(Stored data)

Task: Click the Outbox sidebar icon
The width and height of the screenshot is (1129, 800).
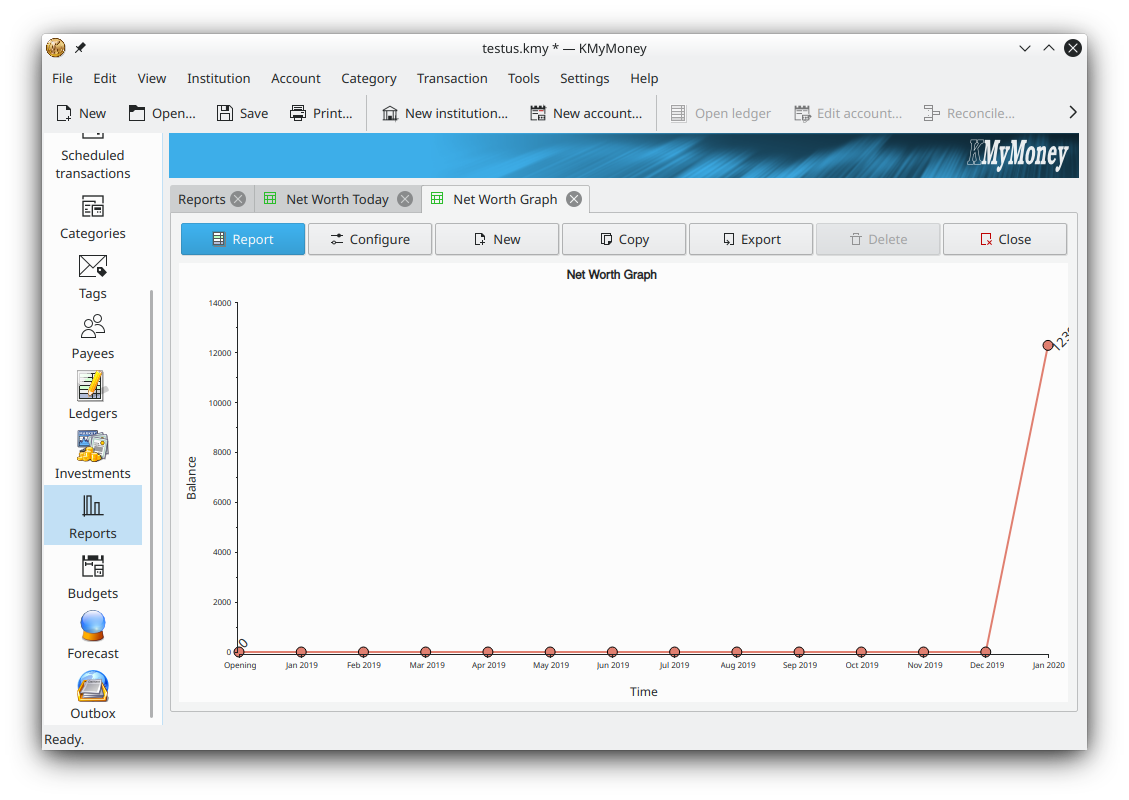Action: coord(92,695)
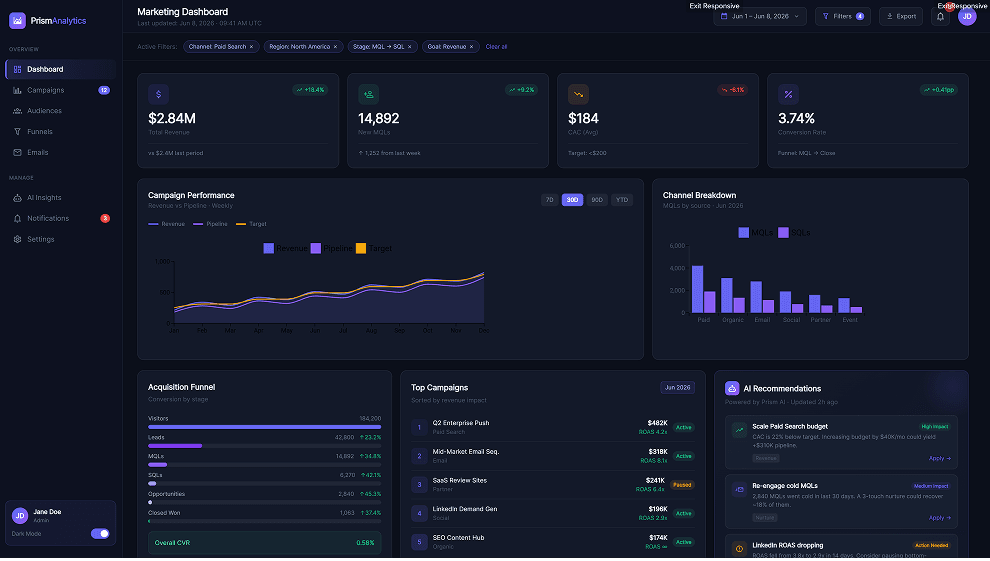Open the Jun 2026 selector in Top Campaigns
This screenshot has width=990, height=561.
[x=677, y=387]
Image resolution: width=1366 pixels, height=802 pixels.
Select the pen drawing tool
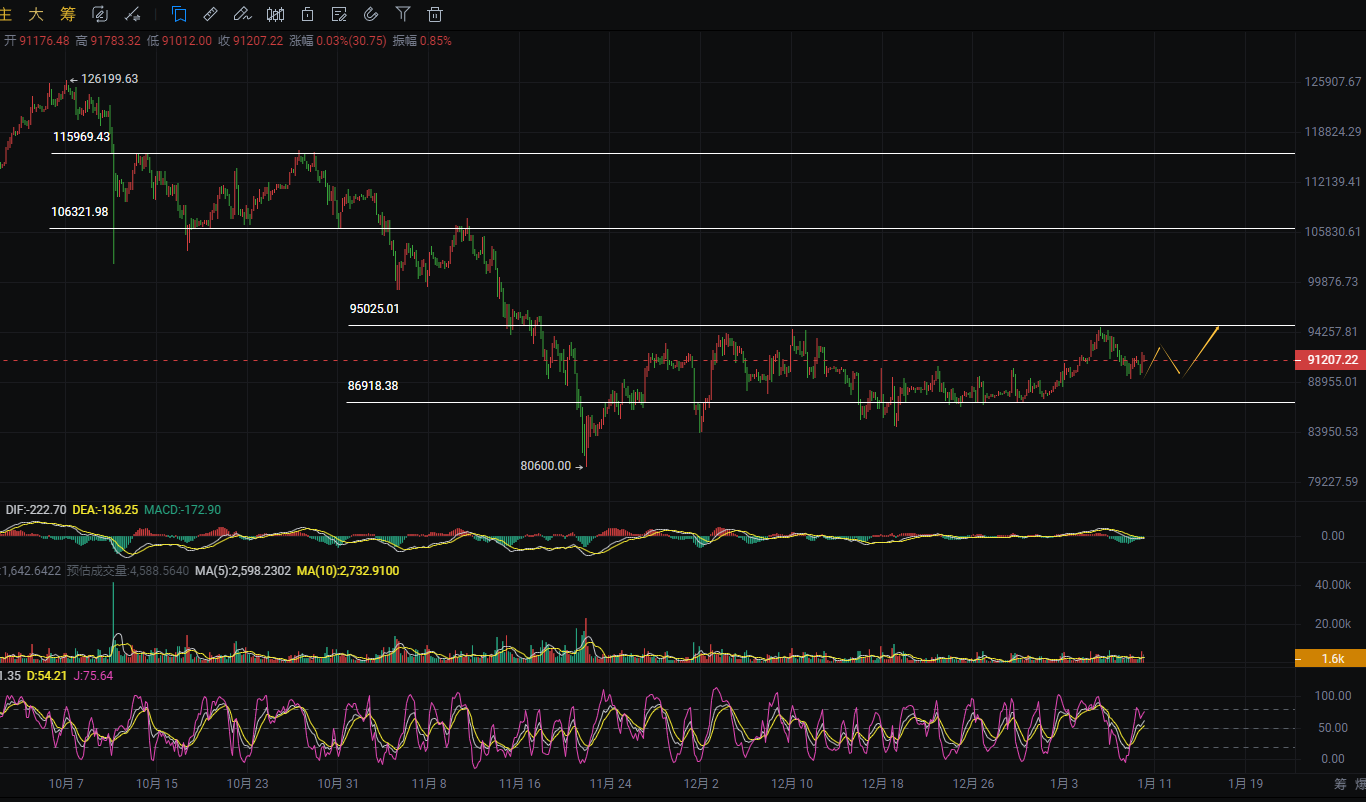[241, 14]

* **What to produce**
Would you reproduce the lines from the one with "The width and" through the final line of the data above, exactly and only those, without any pictures?

* **Response for this exercise**
The width and height of the screenshot is (1129, 800).
Action: coord(92,695)
Open the Jun 2026 selector in Top Campaigns
This screenshot has width=990, height=561.
[x=677, y=387]
Image resolution: width=1366 pixels, height=802 pixels.
Select the pen drawing tool
[241, 14]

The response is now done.